My favorite course by far was the sweetbreads and gnocchi paired with Moonlight's Bombay by Boat IPA.  Inspired by the citrus quality of the beer, Gordon made a kumquat butter sauce for this dish.  He poached the sweetbreads in orange blossom water and used potato starch to make a crust.  Then, he dehydrated orange and tangerine zest, ground it up, and added that to the potato starch on the sweetbreads.   Due to his affinity for cheese with IPA style beer, he created an intense cheese flavor for the gnocchi by making a cheese water out of a vintage aged sheep's milk gouda.  He then cooked this in a water bath for 12 hours, added kudzu (a Japanese root), cooked it again for another 2 hours, then added more cheese.  To add more texture, it was rolled back in the starch and flash fried, then served with a garnish of chives and lemon sorel.  This gnocchi immediately became a lifetime favorite, and I could have stopped eating then. 

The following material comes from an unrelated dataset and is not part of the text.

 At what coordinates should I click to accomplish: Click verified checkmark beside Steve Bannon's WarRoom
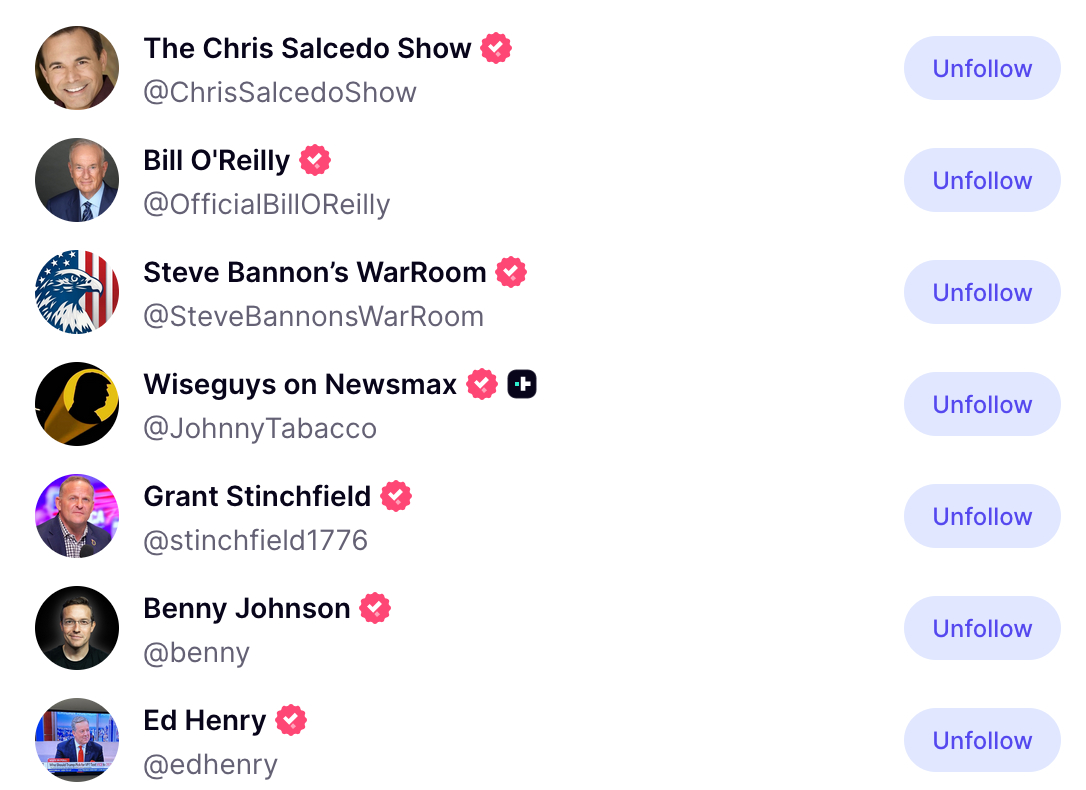[511, 272]
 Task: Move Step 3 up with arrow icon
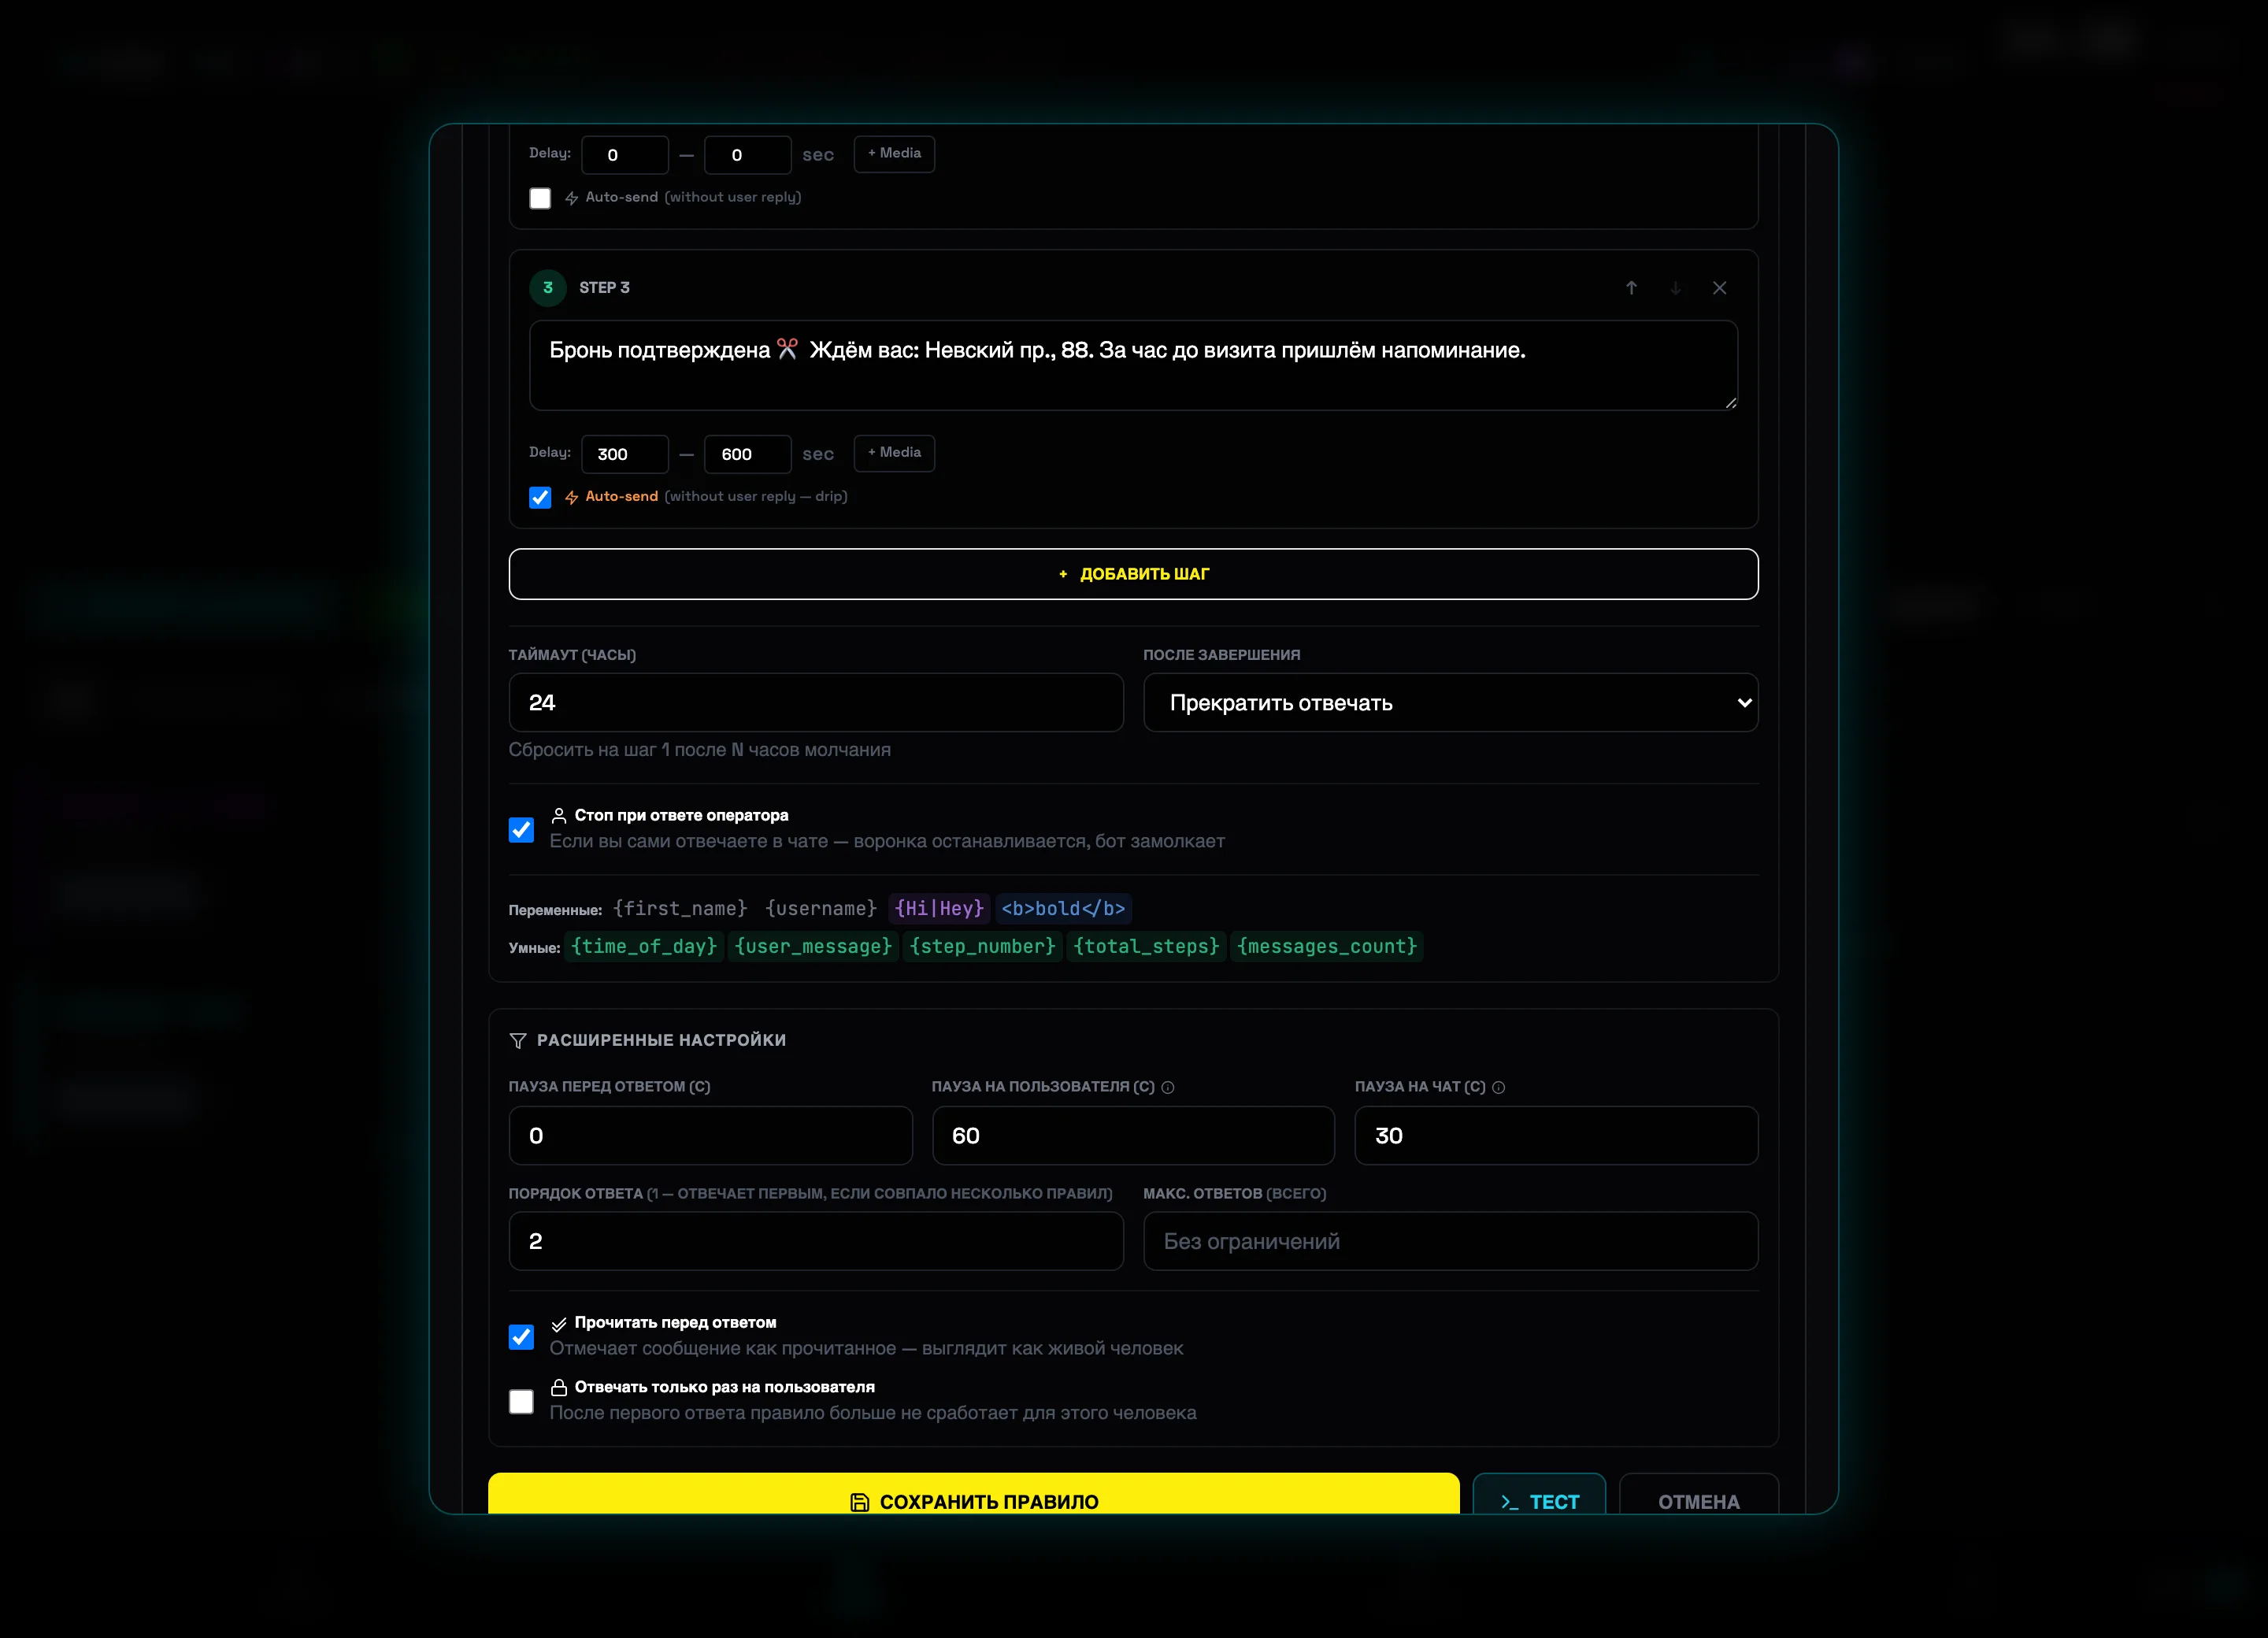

But just when I thought I had already experienced my favorite food moment of the night, it turns out I was destined for another.  Along came the Modernist Cheesecake dessert, which was paired with Moonlight's Twist of Fate Bitter Ale (a complex beer that has 12 different malts and 6 different hops.)  The Modernist Cheesecake was made with fresh mozzarella cheese curds, blown up with a graham cracker and ricotta cheese foam, and a sauce made of caramelized apples (with a bit of cracked caramel), and garnished with white chocolate and basil.  Regular cheesecake is now forever ruined for me: I want only to eat Modernist Cheesecake from the kitchen of Gabe Gordon.  Such are the hazards of attending dinners like these.  
Luckily, the menus for the evening were laser-etched into galvanized steel discs, which not only look incredibly cool but will help me to reminisce about every drip of libations sipped and every bite consumed.  Many pairing dinners force you to preserve a paper menu to document each dish, and they are rarely unsullied by splashes of craft beer at the end of the night.  But these discs remain intact, sturdy keepsakes of our jolly merrymaking.  Thanks for the memories Moonlight and Beachwood!  Well done indeed.